2. Special Issue Content

In total, 10 papers related to building physics has been accepted and published in the Special Issue. The variety of topics that can be included to the building physics has become evident among the diversity of the accepted papers. Most of them were written on heat and energy transfer and efficiency-related issues; however, acoustic and biological issues were also addressed in this Special Issue as well.

S. Owczarek and M. Owczarek [1] proposed a new method for determination of steady-state and dynamic heat fluxes in building envelope design. They showed how to solve different states in heat demands analysis and how to decompose boundary tasks and reduce the number of unknowns in the problem solution. Nikistin et al. [2] proposed a method for determining an effective value of the thermal conductivity for moist, highly porous rigid polymer foams. The model of moist foam was developed in accordance with the moisture distribution in the pore space. The proposed model was used in the computational analysis for investigation of the influence of vapor diffusion, moisture content, and average temperature of the foam on its thermal conductivity. Lakatos and Trnik [3] showed how the most important properties of aerogel blankets, such as thermal diffusivity, effusivity and thermal inertia, are changed after thermal annealing. The results can be very beneficial in the practical applications, for example for U-value calculations. Elguezabal et al. [4] assessed a novel design concept for a façade system based on a steel sandwich panel technology. They provided a proof about the benefits of a synergetic combination of solar facades and heat pumps technologies as efficient alternatives for the building sector. They concluded that such a solution may improve energy efficiency as well as reduce dependence on non-renewable sources. Jasiński [5] addressed the issue of modelling the demand for electricity in residential buildings with the use of artificial neural networks using data from six houses in Switzerland. His research confirmed the possibility of using artificial neural networks to model the disaggregation of electricity consumption based on low frequency data, and suggested ways to build highly optimized models.

Kočí V. et al. [6] investigated shortcomings of the application of the thermal insulation layer in the composition of retrofitted historical building envelopes, such as the decrease in exterior surface temperature or possible water condensation. Therefore, they aimed at the investigation of hygrothermal conditions in selected critical construction details and evaluated the results from the point of view of potential biofilms growth. Li, Dang et al. [7] quantified the potential mold growth risks due to air leakage through air cavity in an office room situated in a building made from historical masonry. They concluded that air leakage through air cavities proved to be a crucial factor for mold growth in historical objects. Li, Feng et al. [8] examined the effect of the current protective shed on the Eastern Wu tomb. For this reason, they performed environmental monitoring in the tomb and developed the hygrothermal transfer model of the protective shed to assess its impact on the condensation risk.

Nowotny and Nurzyński [9] focused on acoustic properties of floors with the objective of developing effective insulating layers of lightweight floors intended for use in residential buildings. Their findings demonstrated how different lightweight floor components influence the acoustic performance of the floor and how the insulating layers cooperate when applied together.

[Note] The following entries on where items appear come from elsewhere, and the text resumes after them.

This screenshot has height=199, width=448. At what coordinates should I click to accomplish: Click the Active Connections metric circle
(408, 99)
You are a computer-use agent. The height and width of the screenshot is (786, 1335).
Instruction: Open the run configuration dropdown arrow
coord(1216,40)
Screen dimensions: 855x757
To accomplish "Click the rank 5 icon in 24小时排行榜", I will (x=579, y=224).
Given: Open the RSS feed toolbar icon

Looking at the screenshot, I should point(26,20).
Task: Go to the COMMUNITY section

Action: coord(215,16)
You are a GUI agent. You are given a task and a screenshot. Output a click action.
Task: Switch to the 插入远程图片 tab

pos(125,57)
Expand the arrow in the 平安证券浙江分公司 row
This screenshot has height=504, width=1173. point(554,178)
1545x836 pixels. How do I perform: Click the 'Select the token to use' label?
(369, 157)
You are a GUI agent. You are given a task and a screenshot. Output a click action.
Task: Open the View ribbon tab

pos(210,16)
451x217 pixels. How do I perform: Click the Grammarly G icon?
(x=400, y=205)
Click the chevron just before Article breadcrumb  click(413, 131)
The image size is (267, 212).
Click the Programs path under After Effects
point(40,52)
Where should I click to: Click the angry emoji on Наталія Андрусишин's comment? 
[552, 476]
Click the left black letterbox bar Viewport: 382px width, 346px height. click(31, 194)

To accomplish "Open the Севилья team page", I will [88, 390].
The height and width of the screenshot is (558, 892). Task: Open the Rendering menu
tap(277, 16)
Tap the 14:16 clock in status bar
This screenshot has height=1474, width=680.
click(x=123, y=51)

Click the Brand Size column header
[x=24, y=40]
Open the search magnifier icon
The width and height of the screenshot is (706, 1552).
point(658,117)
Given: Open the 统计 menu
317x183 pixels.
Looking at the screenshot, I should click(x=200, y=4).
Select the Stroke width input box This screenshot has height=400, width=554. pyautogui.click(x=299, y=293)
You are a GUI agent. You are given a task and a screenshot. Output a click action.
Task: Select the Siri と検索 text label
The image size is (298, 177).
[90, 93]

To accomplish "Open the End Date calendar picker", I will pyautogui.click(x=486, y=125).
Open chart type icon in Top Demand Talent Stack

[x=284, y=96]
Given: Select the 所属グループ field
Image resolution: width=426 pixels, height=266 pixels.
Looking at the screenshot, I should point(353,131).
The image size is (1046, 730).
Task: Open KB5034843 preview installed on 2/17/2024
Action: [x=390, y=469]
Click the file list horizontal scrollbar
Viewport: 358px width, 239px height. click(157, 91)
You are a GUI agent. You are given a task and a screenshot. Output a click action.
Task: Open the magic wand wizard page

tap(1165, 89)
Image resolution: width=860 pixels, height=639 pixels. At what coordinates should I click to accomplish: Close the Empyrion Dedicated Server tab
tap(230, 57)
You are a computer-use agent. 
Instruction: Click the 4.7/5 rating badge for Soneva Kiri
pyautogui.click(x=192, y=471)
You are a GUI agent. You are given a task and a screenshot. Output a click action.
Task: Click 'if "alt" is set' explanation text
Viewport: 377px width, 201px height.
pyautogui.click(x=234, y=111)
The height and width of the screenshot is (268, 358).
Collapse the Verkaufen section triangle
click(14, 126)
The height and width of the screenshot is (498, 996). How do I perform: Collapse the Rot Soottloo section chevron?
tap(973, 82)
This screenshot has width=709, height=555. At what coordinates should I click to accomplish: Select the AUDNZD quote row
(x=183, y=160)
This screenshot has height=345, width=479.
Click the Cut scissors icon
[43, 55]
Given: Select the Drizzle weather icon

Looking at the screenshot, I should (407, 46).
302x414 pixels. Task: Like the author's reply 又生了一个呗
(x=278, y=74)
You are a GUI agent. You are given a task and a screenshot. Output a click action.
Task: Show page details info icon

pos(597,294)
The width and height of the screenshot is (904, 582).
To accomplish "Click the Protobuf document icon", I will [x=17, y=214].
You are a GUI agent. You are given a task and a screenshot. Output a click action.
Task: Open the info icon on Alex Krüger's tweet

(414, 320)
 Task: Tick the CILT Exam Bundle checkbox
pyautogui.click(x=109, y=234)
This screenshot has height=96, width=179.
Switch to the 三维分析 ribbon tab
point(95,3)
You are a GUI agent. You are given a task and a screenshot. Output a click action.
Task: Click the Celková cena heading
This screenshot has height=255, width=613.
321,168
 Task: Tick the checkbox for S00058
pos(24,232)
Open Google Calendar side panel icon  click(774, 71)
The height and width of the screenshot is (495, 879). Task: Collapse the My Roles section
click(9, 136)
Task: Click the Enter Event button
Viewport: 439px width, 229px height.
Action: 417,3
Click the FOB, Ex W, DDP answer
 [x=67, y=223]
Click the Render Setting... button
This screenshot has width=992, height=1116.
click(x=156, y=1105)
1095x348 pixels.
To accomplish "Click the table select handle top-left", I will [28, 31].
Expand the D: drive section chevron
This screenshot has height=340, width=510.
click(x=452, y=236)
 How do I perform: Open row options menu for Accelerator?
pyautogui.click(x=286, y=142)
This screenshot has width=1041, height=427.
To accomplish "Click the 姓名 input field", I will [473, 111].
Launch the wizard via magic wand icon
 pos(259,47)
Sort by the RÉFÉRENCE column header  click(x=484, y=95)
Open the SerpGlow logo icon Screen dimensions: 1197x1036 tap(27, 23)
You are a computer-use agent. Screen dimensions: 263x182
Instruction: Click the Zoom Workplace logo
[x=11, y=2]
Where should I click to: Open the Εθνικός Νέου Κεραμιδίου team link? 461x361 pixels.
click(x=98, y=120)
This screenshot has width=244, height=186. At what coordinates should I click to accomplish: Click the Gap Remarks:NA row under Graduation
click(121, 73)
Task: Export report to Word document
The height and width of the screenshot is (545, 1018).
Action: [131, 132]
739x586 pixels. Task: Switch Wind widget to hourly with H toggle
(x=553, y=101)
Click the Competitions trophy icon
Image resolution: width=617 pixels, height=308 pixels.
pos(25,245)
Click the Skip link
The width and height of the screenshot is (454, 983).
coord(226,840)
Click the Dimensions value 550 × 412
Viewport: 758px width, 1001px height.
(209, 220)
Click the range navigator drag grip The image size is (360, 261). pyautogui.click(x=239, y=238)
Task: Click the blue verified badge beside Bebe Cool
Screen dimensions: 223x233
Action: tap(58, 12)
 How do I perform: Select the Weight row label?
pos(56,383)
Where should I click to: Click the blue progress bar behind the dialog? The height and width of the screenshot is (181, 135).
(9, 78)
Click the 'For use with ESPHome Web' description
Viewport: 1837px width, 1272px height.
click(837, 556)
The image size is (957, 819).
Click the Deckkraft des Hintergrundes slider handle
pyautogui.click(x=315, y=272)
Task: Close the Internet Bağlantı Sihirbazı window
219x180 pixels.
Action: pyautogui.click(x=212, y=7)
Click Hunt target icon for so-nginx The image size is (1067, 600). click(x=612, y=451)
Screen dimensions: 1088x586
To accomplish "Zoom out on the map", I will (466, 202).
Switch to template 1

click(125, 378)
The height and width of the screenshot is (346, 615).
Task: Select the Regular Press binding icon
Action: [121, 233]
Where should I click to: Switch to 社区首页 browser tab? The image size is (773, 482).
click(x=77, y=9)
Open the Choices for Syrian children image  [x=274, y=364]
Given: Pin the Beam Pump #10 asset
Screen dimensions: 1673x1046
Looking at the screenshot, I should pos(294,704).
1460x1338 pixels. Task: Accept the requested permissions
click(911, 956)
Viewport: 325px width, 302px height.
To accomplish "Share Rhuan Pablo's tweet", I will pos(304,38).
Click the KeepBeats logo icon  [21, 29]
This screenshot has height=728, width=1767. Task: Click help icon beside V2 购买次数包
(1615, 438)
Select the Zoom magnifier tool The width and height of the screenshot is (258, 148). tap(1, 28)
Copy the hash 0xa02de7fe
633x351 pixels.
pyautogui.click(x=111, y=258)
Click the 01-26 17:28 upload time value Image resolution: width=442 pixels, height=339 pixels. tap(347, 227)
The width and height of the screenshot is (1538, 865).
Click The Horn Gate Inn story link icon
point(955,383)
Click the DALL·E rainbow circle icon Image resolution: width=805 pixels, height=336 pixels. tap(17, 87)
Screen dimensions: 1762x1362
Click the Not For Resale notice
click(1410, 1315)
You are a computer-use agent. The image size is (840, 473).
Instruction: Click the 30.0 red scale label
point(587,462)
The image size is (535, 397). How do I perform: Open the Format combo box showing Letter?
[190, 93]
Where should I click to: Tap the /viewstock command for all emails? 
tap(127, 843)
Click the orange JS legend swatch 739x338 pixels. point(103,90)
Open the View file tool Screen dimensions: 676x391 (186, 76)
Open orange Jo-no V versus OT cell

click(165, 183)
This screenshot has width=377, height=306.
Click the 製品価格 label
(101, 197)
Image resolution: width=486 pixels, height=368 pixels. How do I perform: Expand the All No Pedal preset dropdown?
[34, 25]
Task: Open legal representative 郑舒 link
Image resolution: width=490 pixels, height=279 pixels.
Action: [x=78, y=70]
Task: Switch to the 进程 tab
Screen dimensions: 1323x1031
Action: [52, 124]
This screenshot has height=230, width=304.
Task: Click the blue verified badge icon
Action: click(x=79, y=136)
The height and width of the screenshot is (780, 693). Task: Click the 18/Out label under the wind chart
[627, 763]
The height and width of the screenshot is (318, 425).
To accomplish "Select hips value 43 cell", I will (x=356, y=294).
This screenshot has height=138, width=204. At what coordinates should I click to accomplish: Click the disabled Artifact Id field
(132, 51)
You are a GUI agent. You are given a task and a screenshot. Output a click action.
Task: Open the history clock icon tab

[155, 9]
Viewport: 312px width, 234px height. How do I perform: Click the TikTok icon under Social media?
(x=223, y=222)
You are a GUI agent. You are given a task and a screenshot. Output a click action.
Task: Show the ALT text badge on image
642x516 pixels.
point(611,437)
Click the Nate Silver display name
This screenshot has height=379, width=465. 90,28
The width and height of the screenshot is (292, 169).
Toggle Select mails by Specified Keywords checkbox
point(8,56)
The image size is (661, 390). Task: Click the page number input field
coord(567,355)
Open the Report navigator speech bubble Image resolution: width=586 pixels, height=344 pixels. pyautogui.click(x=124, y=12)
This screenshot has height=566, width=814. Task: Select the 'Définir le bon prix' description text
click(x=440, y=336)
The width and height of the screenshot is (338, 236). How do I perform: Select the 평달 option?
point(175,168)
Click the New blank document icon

Zach et al. [10] were motivated for their research by searching for new, advanced building materials due to the necessary diminution of energy performance and CO₂ emissions associated with building and the production of building materials. Their work represents an initial part of the development of alternative insulators, based on agricultural and textile industry waste usable in the production of vacuum insulation panels, by reviewing basic knowledge regarding key thermal insulation properties of developed insulators and their fire reactions, which impact possible usage in building structures.

3. Closing Remarks and Future Challenges

The articles presented in the Special Issue cover important aspects of building physics. Even if building physics is a very wide topic, this small contribution can stimulate the community to develop current research and improve its progress. Therefore, we believe that the presented papers will have practical importance for the forthcoming development in the building physics sector.